In December 2009, the lawsuit was resolved such that this translator was transferred to Radio One (via ROA Licenses LLC, meaning Radio One Atlanta) in February 2010, giving it a fifth radio station in Atlanta, as the U.S. Federal Communications Commission (FCC) allows translators to ignore the restrictions on excessive concentration of media ownership in a media market. Although the license transferred had not yet been FCC-approved, the translator was assigned per the consent decree to parent station WAMJ FM 107.5, owned by Radio One.

===Subsequent history===
In January 2010, the station applied for and was granted a construction permit to increase to 160 watts at 303 m, and relocate west to the WUPA TV 43 (69.1) tower in the Inman Park neighborhood of Atlanta. It submitted an application for a license to cover the permit in early April 2010, and within a few days started transmitting WHTA FM 107.9, which is also carried on WAMJ's HD Radio channel 2. As is common in radio broadcasting, this may or may not have been the radio format that the station's owners intended to use long-term, but rather one intended to mislead competitors. As of June 2012 however, it was still broadcasting WHTA, thus it appeared the only purpose of the station is to cause radio tuners doing a channel scan to stop immediately before getting to competitor V-103 (WVEE FM 103.3), two channels (0.4 MHz) directly above the "translator".

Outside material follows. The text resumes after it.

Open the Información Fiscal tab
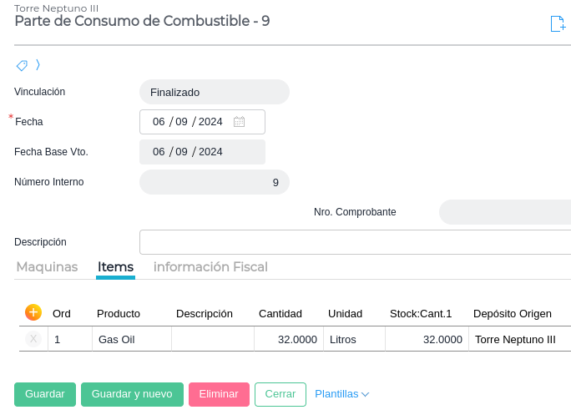The width and height of the screenshot is (571, 415). 210,267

In late June 2012, the format and voiceovers of Streetz 102.9 returned to W233BF as "Streetz 94-5". In early July 2012, W275BK switched from airing "Hot 107-9" (WHTA FM 107.9) to Praise 102.5 (WPZE), while still listing WAMJ as the primary station, both with the FCC and in the required hourly station IDs. The hourly ID lists all three stations (WPZE, WAMJ HD2, and W275BK) at every hour, rather than omitting the translator's callsign except for certain required times as other stations do. The station does not extend the coverage of WPZE.

On November 25, 2014, at 5 p.m., W275BK broke from the WPZE simulcast and flipped to the rapidly expanding classic hip hop format, branded as "Boom 102.9." The station is still being simulcast on WAMJ-HD2. This marks the third station in the market with the format, after WTZA (and FM translator W257DF 99.3) and W250BC (WWWQ-HD3) flipped within a week of each other. On December 22, 2017, at Noon, after playing "Christmas Rappin'" by Kurtis Blow, the station flipped to urban oldies as Classix 102.9, with the first song being "Let's Stay Together" by Al Green; the station added the Tom Joyner Morning Show the following month after having been dropped by WALR-FM in November 2017, as well as The D.L. Hughley Show for afternoons.

In the northern and eastern suburbs, the station is often overwhelmed by WDUN-FM 102.9 in Gainesville, Georgia. Overnight temperature inversions cause cooler air to settle in the Chattahoochee River valley, which then traps and directs the signal southwestward toward the metro area. Seeing the signal problems in this area, Radio One started simulcasting W275BK's format on WUMJ on January 10, 2016, as the recent signal upgrade of WAMJ in 2013 resulted in most listeners moving to the latter frequency, making 97.5 expendable. However, WUMJ would return to simulcasting WAMJ on July 29, 2016.